I dont think you can over plan this stuff. Hobbies and classes are all well and good but in reality probably not your best bet, quite restrictive in terms of numbers of women....

How about local websites, community type stuff , I know it's still on line but not dating...just a way of connecting and then taking it from there.

These things happen organically , they always have, so just wait and see and try and get out and about as much as poss. Also dont be put off OLD completely.... there are truly some lovely women out there

Dazedandconfused10 · 02/02/2020 13:56

The worst thing about OLD which OP wont have to worry about I assume is dick pics. Why do people think that's how to get someone's interest?

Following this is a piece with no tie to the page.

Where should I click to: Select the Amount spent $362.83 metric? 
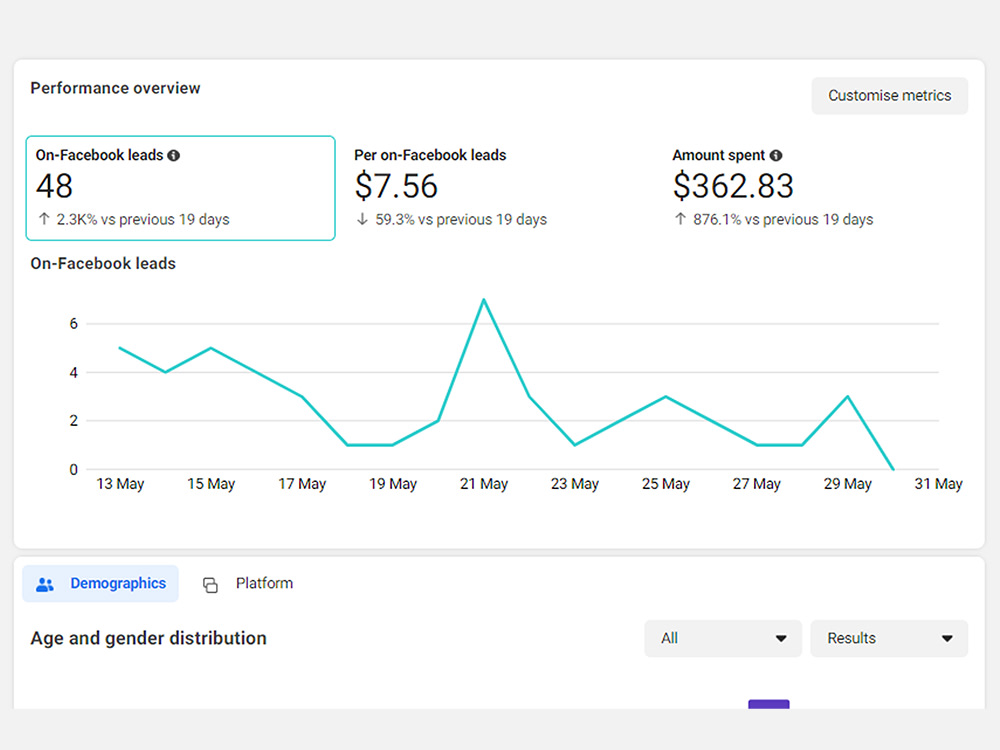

NeverBeenLoved · 02/02/2020 14:23

The worst thing about OLD which OP wont have to worry about I assume is dick pics

I'll take your dick pics and raise you a slow motion wank video.

I mean, on what planet would anyone want to see a slow motion wank video of a stranger!

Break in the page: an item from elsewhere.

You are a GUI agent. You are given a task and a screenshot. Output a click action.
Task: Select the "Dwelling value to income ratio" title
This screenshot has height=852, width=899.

Like someone else, I'd prefer to meet someone organically and just 'click'. The idea of having a girlfriend/boyfriend shaped space in your life and then just trawling through a catalogue of profiles and undertaking 101 'pick me' dances in order to find someone who is the best fit for that space is awful.

Dazedandconfused10 · 02/02/2020 14:26

@NeverBeenLoved that sounds horrendous!

TheStuffedPenguin · 02/02/2020 14:35

Look at www.meetup.com for your area . There are usually loads of women at these social events .

P999 · 02/02/2020 16:09

Oh my. A slow motion wank video? I've heard it all. Have never used OLD and don't think I ever will. Real life only for me. OP , are you living in a city or somewhere smaller?

ThirtyAndASmidgen · 02/02/2020 17:03

The evening classes (especially crafts) and experience days I’ve been to have all been mostly female, and many allowed for a good chat between participants as well. Recommended!

ThirtyAndASmidgen · 02/02/2020 17:03

Oh yes, and my friends doing OLD have had the slow motion wanking videos as well, often completely unsolicited in the middle of the day. Simply awful.

sosickofthisshit · 02/02/2020 17:49

I've never done online dating. I'm 39, and my current partner(who is 42) and I live in the same building, which we both moved to after respective break ups. He was my knight in shining armour when I had a flat tyre last summer 😂. Our relationship has blossomed from there really. I've heard some real horror stories about online dating, and so I've actively avoided it.